The CHSRA Board selected the first 65-mile segment to build for its high-speed rail project. I was struck by this comment from project manager Hans Van Winkle:
Van Winkle described the section as a good mix of rural and urban space that will let engineers who have never built high-speed rail develop a “learning curve” on how to proceed with the rest of the project, “to allow us to get up to speed very, very quickly,” he explained. “Nobody in the United States has built high-speed rail before … this is not a short-term project,” he said. “We’re going to be here a long time.”
This comment confirms what critics have been saying all along — that this is a project being done by amateurs.
It also contradicts a talking point from Board Member Quentin Kopp:
TREFNY: How can you make sure when you’re projecting costs and ridership, which are two of the big things in question, when you’re projecting 20 years down the line, how can you be sure that your estimate is as good as it can possibly be?

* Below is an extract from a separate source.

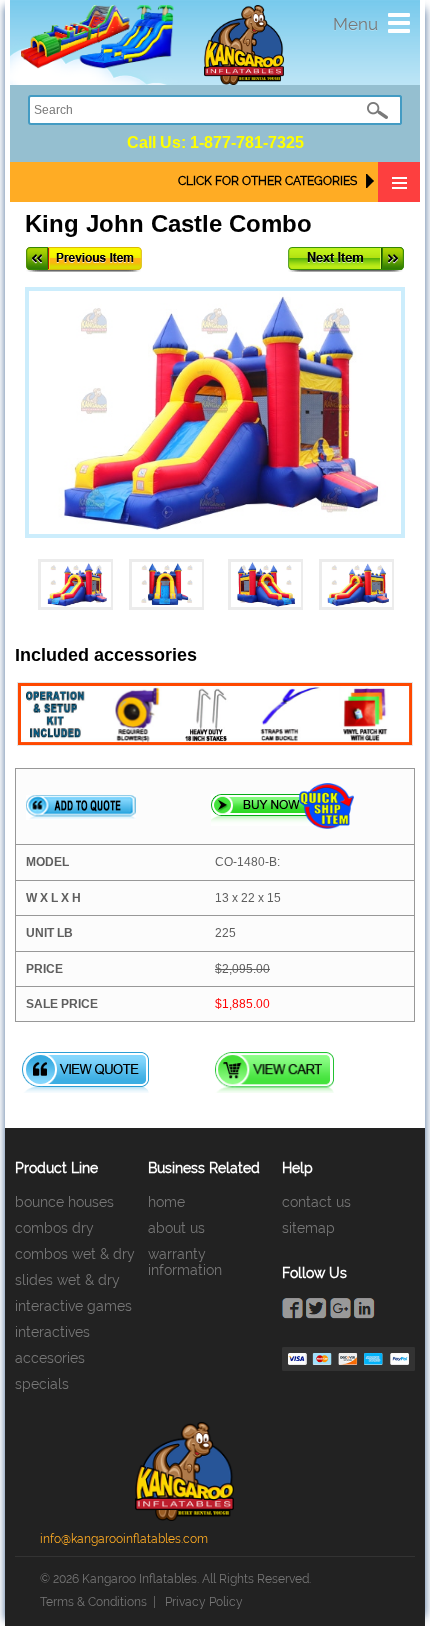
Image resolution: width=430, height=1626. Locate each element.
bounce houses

KOPP: By the quality of the engineers and the cost experts and the ridership experts who supply the data for those estimates. You get the best possible firms and the best possible people that you can. I’m satisfied that the High-Speed Rail Authority has obtained the services of the best experts in terms of ridership forecasts and in terms of construction costs and engineering and design costs.
Well, I guess that it could be taken in political terms, i.e. letting the agency know exactly how to deal with local opposition…
Damn it, I give up. It’s indefensible.